舞阳,孤非是强留你,而是此时和离,于国,于孤,于你……皆非明智之举。它会让孤甫一入主东宫,便背负上难以洗刷的污名,让新政举步维艰。”
齐舞阳静静听着,她明白太子所言并非虚言恫吓。在这个时代,储君的一言一行都会被无限放大,尤其涉及“德行”。一个刚上位就休妻的太子,确实会引来无数非议和攻讦,成为政敌攻击的绝佳靶子,他是在用现实的政治利害来说服她。
“再者,”太子的声音放得更缓,甚至带上了一丝近乎恳求的意味,“看在……我们合作愉快的情分上,帮孤这一次。只待朝局彻底稳固,孤登基之后,孤……必不会强留你。那时,你要走要留,孤……绝不阻拦。孤以储君之位向你保证!”
他紧紧盯着齐舞阳的眼睛,试图从中找出一丝松动。
齐舞阳的心绪确实有些波动。她固然渴望自由,但也并非不通情理、不顾大局之人。太子此刻的处境,她看在眼里。他提出的“登基后放她走”的承诺,虽然遥远且充满了不确定性,但至少是一个台阶,一个缓冲。
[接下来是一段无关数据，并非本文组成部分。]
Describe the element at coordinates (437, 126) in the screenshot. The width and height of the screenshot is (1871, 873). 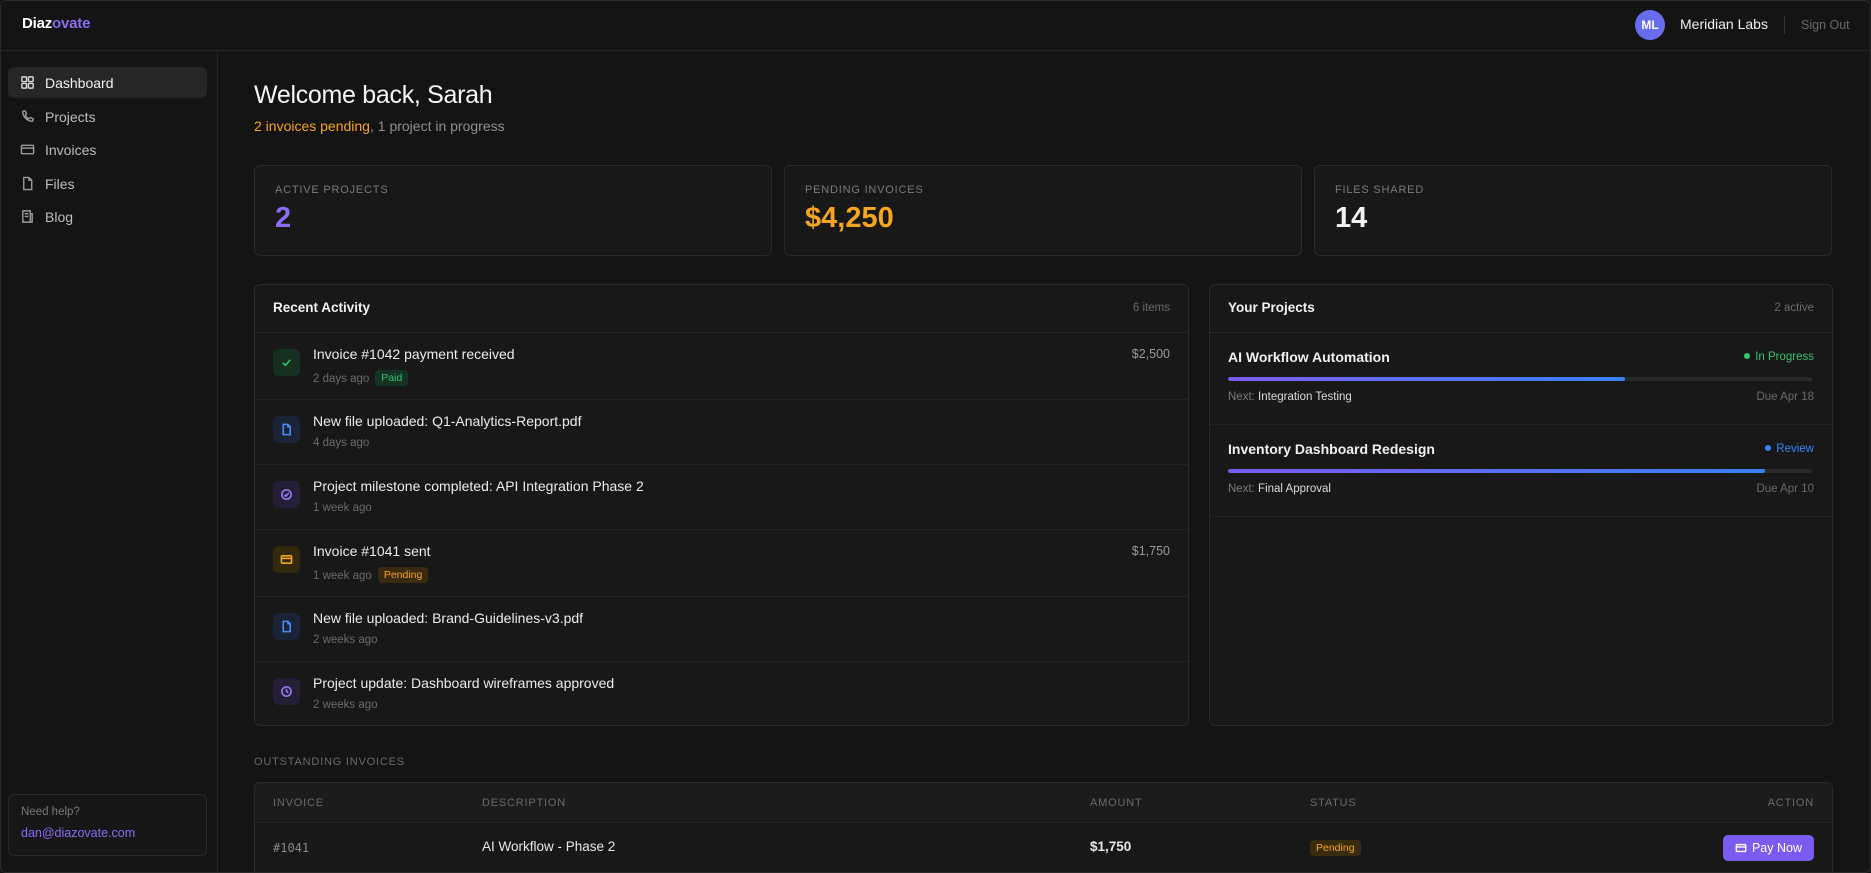
I see `progress-summary: , 1 project in progress` at that location.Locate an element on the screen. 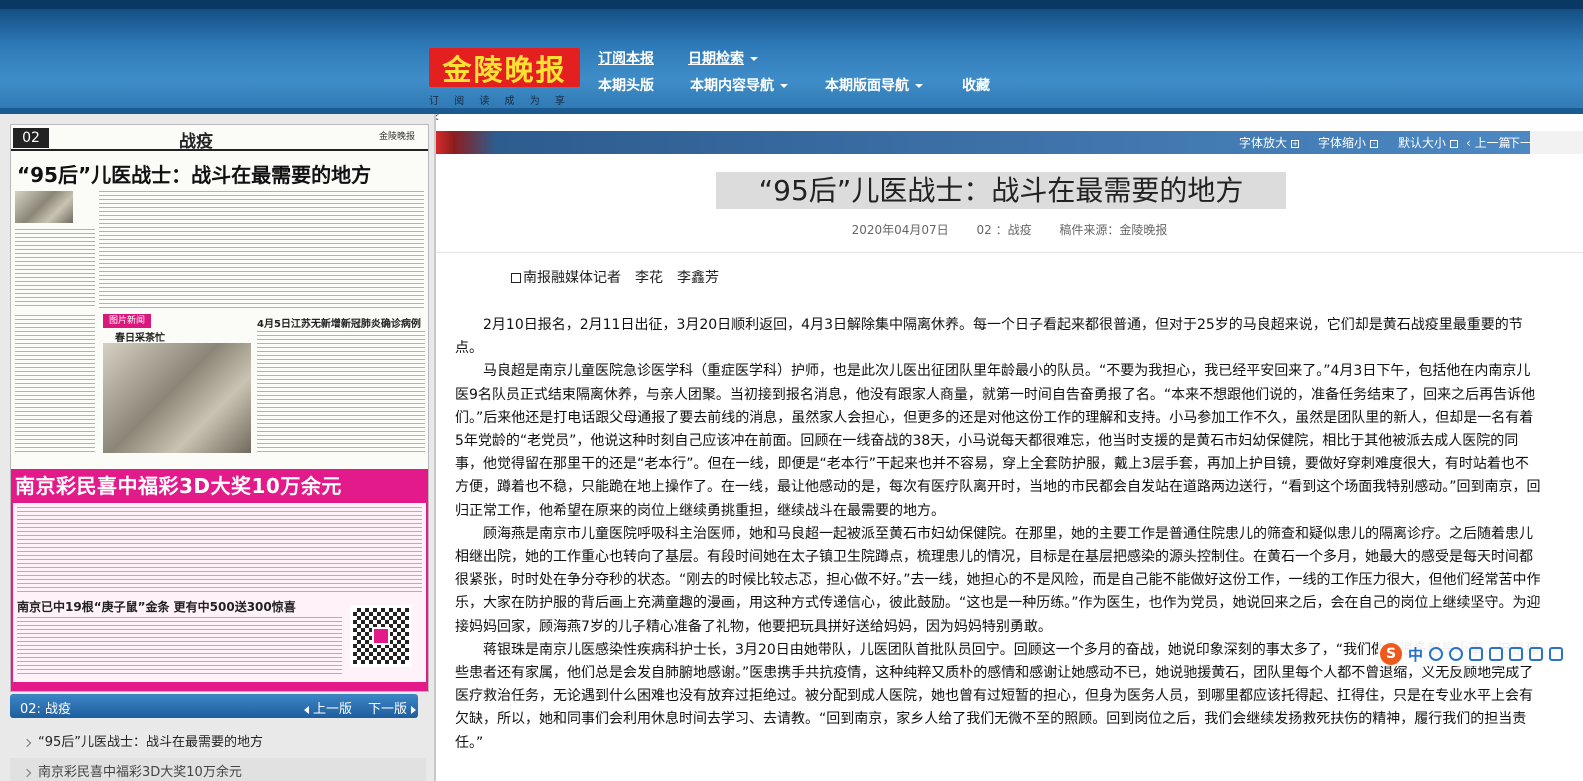  box-icon is located at coordinates (516, 278).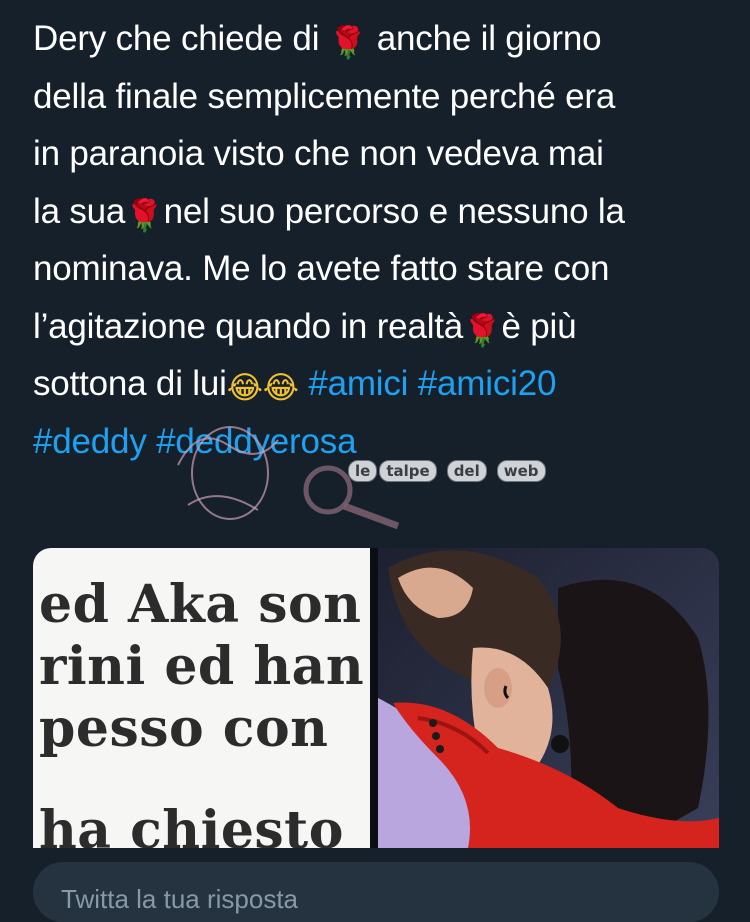 The image size is (750, 922). Describe the element at coordinates (180, 899) in the screenshot. I see `reply-placeholder: Twitta la tua risposta` at that location.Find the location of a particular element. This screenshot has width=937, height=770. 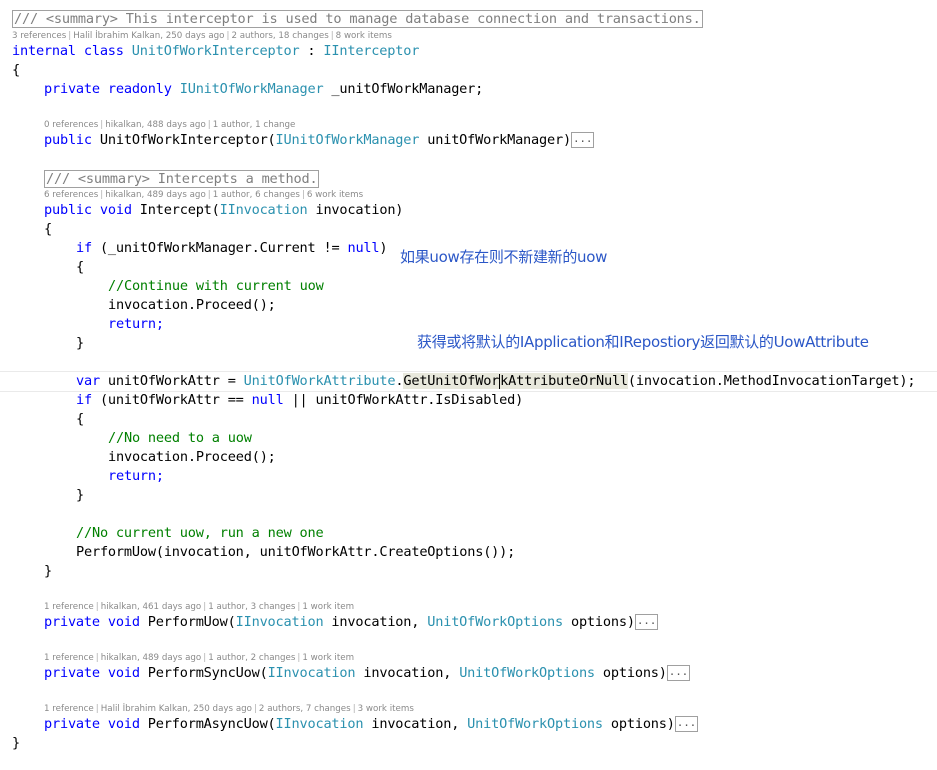

method-name: PerformAsyncUow( is located at coordinates (208, 724).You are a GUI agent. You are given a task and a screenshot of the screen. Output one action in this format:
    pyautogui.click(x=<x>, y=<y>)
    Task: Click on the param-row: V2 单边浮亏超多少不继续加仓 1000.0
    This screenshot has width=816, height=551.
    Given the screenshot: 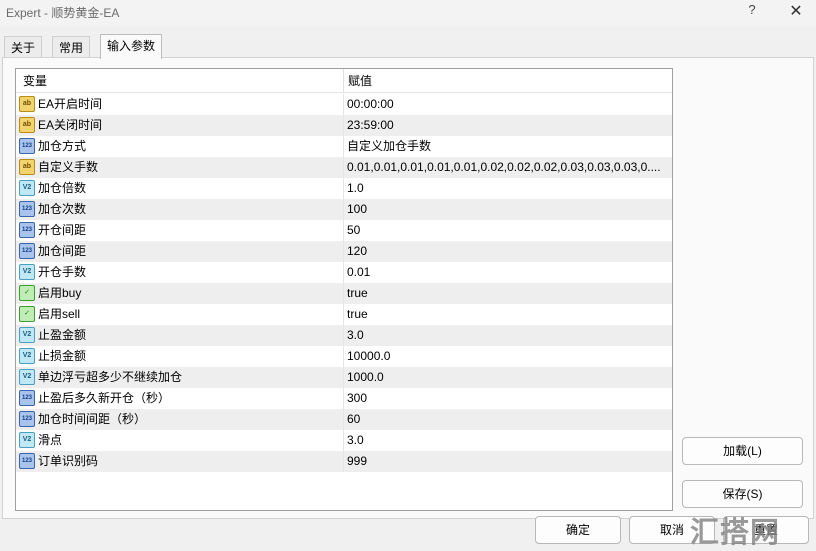 What is the action you would take?
    pyautogui.click(x=344, y=378)
    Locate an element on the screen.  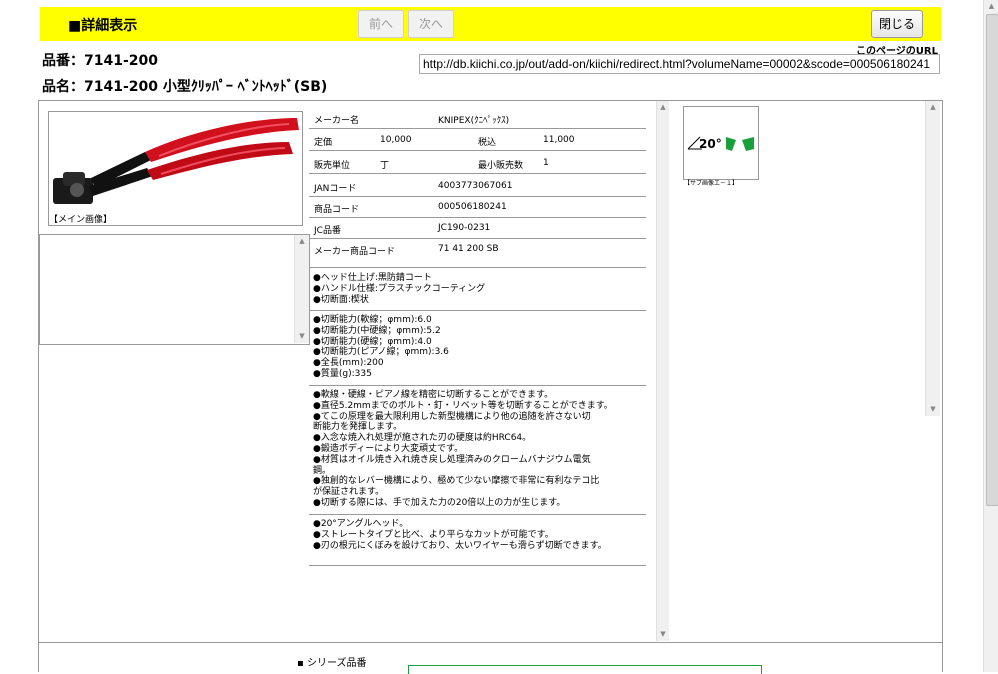
item-label: 商品コード is located at coordinates (337, 210).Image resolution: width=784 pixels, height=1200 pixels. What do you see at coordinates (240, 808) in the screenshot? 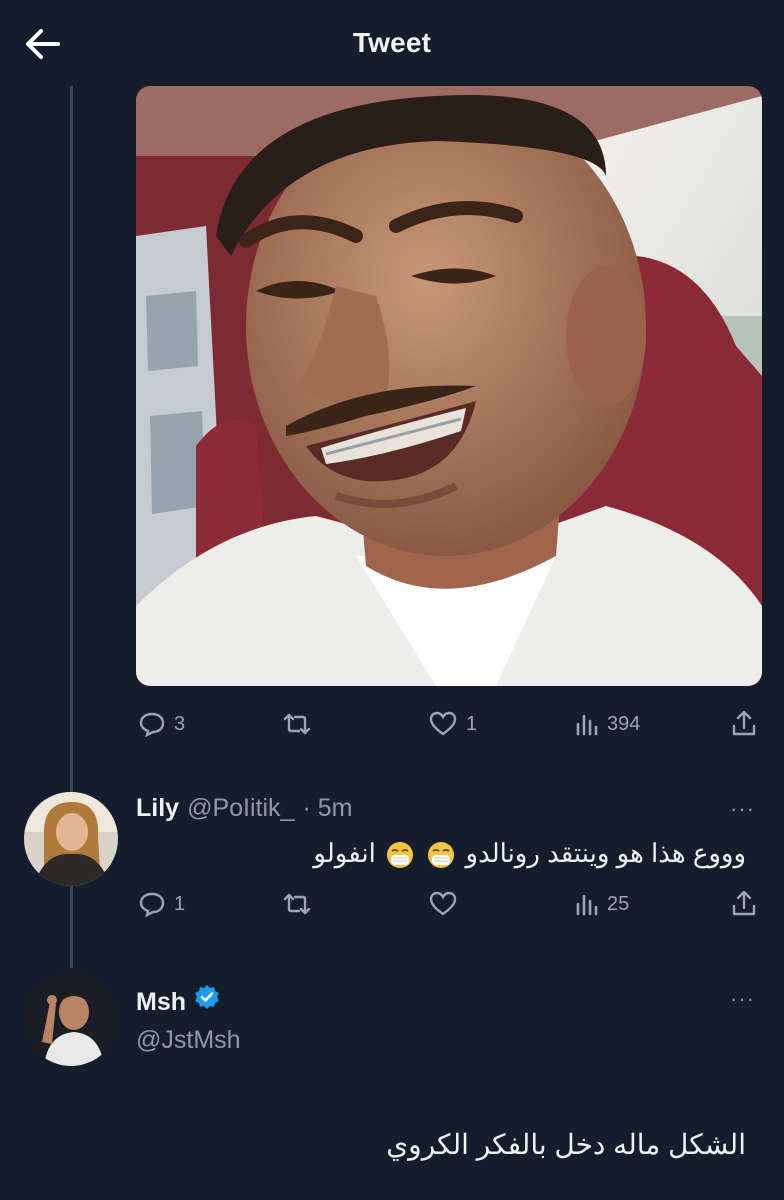
I see `user-handle: @PoIitik_` at bounding box center [240, 808].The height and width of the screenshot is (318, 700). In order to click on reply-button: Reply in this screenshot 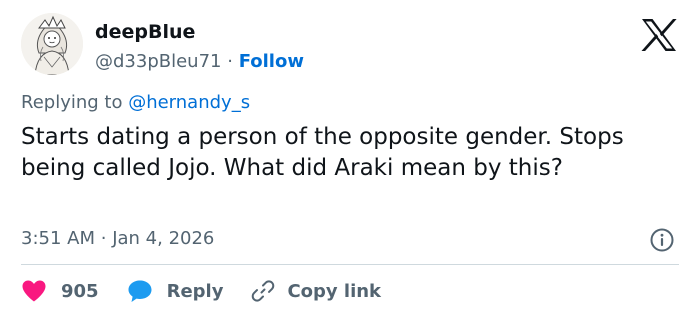, I will do `click(176, 291)`.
更重要的是……她想起了温婤。生产在即,她实在放心不下她。若此时强行离开,与太子彻底撕破脸,难保不会牵连到温婤夫妇。唐徽言虽得重用,但根基尚浅,经不起任何风浪。
看着齐舞阳眼中闪过的一丝犹豫,太子心中微动,立刻又抛出一个沉重的砝码:“还有一事……父皇的身体,经此连番打击,已然油尽灯枯。太医私下禀报,恐……撑不住多少时间了。”